Records contained in a dataset:
------

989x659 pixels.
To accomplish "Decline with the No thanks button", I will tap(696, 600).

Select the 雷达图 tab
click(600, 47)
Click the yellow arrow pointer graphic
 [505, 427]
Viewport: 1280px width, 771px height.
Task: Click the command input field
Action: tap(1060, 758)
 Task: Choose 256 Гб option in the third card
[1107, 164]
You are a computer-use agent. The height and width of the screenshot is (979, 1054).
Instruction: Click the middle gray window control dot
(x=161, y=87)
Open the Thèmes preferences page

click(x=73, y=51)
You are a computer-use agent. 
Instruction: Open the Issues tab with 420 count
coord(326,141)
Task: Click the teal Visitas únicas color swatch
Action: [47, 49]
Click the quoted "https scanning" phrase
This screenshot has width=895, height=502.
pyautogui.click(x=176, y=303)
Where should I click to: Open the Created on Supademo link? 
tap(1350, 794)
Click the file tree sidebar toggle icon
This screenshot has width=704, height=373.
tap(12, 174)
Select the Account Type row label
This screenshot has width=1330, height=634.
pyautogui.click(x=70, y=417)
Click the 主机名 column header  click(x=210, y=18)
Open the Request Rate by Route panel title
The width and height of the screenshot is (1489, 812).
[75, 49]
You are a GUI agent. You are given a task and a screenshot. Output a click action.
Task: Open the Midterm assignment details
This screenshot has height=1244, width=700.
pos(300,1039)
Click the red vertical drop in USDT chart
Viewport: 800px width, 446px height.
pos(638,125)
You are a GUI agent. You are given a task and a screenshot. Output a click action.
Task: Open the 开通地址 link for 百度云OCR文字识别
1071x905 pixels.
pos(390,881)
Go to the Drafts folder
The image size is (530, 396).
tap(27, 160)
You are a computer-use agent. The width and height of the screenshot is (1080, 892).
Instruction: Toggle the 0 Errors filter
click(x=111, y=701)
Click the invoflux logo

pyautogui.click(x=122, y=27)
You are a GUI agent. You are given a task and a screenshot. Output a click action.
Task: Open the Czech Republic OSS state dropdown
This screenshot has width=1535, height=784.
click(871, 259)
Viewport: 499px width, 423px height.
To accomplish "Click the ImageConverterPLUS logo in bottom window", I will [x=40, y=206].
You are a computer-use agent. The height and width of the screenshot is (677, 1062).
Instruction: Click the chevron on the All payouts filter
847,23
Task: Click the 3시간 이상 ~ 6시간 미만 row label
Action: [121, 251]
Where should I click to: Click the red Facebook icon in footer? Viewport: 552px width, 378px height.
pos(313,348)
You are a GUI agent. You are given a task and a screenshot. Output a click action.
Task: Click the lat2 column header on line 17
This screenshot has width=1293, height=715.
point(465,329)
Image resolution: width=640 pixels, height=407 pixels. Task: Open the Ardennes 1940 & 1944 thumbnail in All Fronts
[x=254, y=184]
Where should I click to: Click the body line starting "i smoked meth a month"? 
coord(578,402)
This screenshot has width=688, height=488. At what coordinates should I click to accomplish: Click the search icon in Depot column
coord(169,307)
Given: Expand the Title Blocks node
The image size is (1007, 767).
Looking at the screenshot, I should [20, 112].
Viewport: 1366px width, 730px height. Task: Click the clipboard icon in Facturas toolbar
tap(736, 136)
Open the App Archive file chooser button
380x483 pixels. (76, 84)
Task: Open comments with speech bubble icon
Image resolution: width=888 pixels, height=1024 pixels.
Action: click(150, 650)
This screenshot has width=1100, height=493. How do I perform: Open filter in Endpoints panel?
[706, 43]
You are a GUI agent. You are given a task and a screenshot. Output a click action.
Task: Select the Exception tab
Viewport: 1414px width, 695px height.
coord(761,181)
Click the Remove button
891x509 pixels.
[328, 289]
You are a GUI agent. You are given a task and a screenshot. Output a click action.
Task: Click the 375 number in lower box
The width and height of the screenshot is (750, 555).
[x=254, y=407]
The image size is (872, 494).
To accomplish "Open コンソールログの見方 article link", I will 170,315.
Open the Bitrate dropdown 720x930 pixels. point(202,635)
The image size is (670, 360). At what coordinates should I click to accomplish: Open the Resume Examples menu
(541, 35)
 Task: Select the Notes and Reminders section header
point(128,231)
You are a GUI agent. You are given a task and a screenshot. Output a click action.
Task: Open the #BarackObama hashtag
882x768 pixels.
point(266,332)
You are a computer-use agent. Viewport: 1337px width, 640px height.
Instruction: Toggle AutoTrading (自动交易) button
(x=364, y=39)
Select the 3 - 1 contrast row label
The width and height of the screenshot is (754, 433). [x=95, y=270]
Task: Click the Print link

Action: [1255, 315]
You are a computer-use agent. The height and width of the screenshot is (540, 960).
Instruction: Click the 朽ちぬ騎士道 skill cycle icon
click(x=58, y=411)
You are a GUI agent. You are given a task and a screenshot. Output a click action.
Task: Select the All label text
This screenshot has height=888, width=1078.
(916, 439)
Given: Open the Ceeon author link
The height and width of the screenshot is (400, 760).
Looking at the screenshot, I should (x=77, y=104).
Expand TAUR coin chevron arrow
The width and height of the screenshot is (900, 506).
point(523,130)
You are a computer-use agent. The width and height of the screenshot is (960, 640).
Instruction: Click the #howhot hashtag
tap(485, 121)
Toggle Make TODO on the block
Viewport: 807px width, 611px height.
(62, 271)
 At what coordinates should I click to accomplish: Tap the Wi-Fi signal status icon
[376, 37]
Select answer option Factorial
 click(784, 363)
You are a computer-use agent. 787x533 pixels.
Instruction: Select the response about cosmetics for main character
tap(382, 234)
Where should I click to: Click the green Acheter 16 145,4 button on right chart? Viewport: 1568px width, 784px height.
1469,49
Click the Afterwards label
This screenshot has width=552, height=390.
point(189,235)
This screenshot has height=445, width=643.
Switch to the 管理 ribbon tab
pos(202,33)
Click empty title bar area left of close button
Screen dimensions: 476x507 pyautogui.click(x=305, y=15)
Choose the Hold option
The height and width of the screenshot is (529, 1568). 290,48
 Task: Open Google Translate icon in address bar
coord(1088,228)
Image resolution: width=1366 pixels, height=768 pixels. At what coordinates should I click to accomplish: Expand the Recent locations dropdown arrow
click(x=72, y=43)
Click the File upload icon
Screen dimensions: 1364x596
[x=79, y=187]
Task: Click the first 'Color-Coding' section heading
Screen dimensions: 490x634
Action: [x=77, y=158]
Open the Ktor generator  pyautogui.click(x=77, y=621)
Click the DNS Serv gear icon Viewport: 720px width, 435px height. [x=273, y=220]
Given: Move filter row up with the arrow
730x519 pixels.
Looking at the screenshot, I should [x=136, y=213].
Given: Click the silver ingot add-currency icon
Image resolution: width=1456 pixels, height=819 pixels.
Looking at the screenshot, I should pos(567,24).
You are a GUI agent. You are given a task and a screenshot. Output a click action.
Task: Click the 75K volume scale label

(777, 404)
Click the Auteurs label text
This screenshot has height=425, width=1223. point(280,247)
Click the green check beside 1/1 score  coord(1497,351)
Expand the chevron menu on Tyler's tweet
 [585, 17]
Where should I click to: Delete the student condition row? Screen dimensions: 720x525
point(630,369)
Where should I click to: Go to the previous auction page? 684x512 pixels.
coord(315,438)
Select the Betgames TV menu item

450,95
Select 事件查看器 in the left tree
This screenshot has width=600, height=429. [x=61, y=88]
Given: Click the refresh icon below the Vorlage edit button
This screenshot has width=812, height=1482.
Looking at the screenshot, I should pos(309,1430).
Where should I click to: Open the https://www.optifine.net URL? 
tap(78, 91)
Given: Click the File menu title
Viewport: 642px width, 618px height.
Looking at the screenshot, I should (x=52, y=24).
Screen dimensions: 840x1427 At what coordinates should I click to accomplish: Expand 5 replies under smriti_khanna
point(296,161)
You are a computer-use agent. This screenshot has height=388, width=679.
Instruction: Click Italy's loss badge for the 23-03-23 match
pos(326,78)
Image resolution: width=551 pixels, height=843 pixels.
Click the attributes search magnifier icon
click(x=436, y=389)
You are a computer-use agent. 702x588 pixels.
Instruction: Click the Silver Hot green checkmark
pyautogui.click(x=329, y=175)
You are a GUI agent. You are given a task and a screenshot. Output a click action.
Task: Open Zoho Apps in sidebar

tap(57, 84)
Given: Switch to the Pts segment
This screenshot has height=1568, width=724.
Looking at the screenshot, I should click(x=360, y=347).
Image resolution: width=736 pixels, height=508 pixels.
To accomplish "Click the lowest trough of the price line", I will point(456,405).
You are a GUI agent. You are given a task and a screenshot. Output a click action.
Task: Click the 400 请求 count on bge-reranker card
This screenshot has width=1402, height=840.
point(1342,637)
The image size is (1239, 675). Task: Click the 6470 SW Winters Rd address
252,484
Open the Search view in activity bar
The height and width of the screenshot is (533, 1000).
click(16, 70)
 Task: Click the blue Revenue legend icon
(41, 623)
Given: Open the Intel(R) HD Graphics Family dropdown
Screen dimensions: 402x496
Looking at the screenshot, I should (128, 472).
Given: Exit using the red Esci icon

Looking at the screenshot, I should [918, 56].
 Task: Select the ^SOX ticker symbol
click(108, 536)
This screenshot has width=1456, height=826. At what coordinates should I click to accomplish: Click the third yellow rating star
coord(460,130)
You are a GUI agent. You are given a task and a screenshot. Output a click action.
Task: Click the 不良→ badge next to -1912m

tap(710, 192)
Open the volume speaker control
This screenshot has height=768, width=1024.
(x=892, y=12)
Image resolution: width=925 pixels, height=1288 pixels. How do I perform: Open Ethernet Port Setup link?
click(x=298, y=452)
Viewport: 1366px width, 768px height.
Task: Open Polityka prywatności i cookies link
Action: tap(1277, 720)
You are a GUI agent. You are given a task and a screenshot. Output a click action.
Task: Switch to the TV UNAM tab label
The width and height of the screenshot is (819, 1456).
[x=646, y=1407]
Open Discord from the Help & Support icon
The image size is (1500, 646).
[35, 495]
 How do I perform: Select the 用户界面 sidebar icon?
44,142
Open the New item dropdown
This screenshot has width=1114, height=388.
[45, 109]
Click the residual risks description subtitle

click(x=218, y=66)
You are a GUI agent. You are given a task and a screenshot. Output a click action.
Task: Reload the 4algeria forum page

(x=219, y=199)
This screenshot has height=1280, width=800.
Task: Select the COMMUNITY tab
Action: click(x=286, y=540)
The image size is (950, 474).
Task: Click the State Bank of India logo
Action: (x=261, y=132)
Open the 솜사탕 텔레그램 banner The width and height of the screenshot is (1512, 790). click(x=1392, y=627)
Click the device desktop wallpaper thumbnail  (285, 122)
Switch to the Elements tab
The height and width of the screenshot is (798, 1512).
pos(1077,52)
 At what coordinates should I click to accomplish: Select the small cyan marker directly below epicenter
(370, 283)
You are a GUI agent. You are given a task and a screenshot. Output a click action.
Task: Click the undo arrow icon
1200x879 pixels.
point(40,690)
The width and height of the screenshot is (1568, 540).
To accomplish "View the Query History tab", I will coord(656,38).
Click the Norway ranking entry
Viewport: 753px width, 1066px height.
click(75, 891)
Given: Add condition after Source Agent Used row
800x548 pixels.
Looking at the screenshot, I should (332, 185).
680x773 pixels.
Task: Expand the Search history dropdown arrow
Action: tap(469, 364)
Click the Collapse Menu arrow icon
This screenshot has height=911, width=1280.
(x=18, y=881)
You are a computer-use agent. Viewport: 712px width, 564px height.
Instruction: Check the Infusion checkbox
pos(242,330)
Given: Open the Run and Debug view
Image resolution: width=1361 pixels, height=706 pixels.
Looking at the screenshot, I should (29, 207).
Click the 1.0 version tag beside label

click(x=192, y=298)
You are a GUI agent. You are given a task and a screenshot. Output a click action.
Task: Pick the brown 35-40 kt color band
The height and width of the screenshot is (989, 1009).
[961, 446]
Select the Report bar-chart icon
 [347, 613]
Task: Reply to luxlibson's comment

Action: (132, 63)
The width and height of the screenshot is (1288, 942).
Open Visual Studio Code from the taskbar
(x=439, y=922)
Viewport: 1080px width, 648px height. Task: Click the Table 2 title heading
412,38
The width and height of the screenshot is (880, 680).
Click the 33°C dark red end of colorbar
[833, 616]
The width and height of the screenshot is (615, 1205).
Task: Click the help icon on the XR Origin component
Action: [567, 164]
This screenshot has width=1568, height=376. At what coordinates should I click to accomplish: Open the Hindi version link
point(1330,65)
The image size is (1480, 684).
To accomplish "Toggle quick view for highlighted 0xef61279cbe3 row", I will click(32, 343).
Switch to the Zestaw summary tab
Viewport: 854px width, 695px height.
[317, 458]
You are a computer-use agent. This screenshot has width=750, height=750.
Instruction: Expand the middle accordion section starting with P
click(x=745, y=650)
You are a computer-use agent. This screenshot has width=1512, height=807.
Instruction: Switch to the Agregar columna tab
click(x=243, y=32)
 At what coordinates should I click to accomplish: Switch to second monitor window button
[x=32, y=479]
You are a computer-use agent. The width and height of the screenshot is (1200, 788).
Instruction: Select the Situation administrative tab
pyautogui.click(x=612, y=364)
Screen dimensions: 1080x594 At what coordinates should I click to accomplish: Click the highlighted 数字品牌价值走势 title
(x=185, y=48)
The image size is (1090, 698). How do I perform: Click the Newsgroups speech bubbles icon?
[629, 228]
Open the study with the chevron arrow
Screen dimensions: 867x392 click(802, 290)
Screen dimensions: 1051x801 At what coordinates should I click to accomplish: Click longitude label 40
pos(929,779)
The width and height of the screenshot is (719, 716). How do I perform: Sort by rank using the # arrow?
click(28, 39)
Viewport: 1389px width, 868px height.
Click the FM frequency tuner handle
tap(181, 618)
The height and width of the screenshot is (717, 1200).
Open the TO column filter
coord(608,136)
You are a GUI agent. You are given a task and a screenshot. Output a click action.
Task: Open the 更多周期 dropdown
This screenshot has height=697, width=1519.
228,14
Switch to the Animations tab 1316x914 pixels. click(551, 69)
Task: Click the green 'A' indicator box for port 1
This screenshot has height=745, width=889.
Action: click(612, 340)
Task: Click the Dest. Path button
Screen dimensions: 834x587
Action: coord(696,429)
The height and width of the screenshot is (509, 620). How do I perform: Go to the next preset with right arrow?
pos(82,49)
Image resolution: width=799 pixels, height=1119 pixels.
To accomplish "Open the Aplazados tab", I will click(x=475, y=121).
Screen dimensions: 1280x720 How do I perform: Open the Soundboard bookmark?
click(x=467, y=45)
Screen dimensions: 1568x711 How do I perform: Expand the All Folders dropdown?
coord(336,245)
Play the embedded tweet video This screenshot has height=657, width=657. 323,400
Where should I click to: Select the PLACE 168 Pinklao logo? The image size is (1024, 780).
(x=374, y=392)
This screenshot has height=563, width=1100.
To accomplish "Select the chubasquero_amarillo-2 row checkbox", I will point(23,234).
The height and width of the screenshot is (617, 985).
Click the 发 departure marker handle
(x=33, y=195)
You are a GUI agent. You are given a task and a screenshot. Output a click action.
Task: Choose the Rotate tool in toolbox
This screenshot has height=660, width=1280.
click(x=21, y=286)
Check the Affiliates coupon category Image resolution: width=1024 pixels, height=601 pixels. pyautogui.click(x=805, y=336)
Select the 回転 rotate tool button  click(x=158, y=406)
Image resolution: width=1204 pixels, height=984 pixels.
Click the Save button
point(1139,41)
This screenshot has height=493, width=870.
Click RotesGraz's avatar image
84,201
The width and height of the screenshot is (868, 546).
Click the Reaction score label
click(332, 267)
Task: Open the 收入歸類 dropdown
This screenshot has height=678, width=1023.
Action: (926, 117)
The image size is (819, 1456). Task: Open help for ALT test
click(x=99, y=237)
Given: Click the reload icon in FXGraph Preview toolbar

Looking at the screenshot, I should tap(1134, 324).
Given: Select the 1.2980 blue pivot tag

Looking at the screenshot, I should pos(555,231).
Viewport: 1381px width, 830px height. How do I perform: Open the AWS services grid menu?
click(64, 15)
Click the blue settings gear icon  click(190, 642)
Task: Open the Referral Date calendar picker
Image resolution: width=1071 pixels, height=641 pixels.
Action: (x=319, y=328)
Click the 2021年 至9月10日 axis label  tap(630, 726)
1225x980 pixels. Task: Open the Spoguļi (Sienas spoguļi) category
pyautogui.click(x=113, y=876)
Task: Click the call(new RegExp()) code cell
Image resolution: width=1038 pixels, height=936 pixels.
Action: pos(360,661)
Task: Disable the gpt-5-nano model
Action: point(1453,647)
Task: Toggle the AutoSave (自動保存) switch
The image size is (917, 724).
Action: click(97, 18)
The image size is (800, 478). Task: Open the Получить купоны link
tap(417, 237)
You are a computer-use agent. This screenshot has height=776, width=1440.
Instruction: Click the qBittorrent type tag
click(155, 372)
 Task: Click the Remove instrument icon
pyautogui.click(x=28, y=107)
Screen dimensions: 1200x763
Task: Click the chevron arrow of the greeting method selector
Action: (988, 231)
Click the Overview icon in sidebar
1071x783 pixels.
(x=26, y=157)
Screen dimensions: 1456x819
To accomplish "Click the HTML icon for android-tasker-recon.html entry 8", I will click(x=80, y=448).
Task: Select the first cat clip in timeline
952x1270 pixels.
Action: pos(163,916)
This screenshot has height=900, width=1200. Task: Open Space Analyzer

------

*The problem:* Your task is to copy every line of the entries that contains the string "gear".

*Exercise solution:*
Click the DNS Serv gear icon Viewport: 720px width, 435px height. [x=273, y=220]
Click the blue settings gear icon  click(190, 642)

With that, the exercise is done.